RFC - new raid superblock layout for md driver

From: Neil Brown (neilb@cse.unsw.edu.au)
Date: Tue Nov 19 2002 - 23:09:18 EST


The md driver in linux uses a 'superblock' written to all devices in a
RAID to record the current state and geometry of a RAID and to allow
the various parts to be re-assembled reliably.

The current superblock layout is sub-optimal. It contains a lot of
redundancy and wastes space. In 4K it can only fit 27 component
devices.
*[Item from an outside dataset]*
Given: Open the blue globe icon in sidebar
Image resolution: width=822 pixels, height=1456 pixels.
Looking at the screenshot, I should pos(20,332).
It has other limitations.

I (and others) would like to define a new (version 1) format that
resolves the problems in the current (0.90.0) format.

The code in 2.5.lastest has all the superblock handling factored out so
that defining a new format is very straight forward.

I would like to propose a new layout, and to receive comment on it..

My current design looks like:
        /* constant array information - 128 bytes */
    u32 md_magic
    u32 major_version == 1
    u32 feature_map /* bit map of extra features in superblock */
    u32 set_uuid[4]
    u32 ctime
    u32 level
    u32 layout
    u64 size /* size of component devices, if they are all
                         * required to be the same (Raid 1/5 */
    u32 chunksize
    u32 raid_disks
    char name[32]
    u32 pad1[10];

        /* constant this-device information - 64 bytes */
    u64 address of superblock in device
    u32 number of this device in array /* constant over reconfigurations */
    u32 device_uuid[4]
    u32 pad3[9]

        /* array state information - 64 bytes */
    u32 utime
    u32 state /* clean, resync-in-progress */
    u32 sb_csum
    u64 events
    u64 resync-position /* flag in state if this is valid)
    u32 number of devices
    u32 pad2[8]

        /* device state information, indexed by 'number of device in array'
           4 bytes per device */
    for each device:
      u16 position /* in raid array or 0xffff for a spare. */
      u16 state flags /* error detected, in-sync */

This has 128 bytes for essentially constant information about the
array, 64 bytes for constant information about this device, 64 bytes
for changable state information about the array, and 4 bytes per
device for state information about the devices. This would allow an
array with 192 devices in a 1K superblock, and 960 devices in a 4k
superblock (the current size).

Other features:
   A feature map instead of a minor version number.
   64 bit component device size field.
   field for storing current position of resync process if array is
       shut down while resync is running.
   no "minor" field but a textual "name" field instead.
   address of superblock in superblock to avoid misidentifying
      superblock. e.g. is it in a partition or a whole device.
   uuid for each device. This is not directly used by the md driver,
      but it is maintained, even if a drive is moved between arrays,
      and user-space can use it for tracking devices.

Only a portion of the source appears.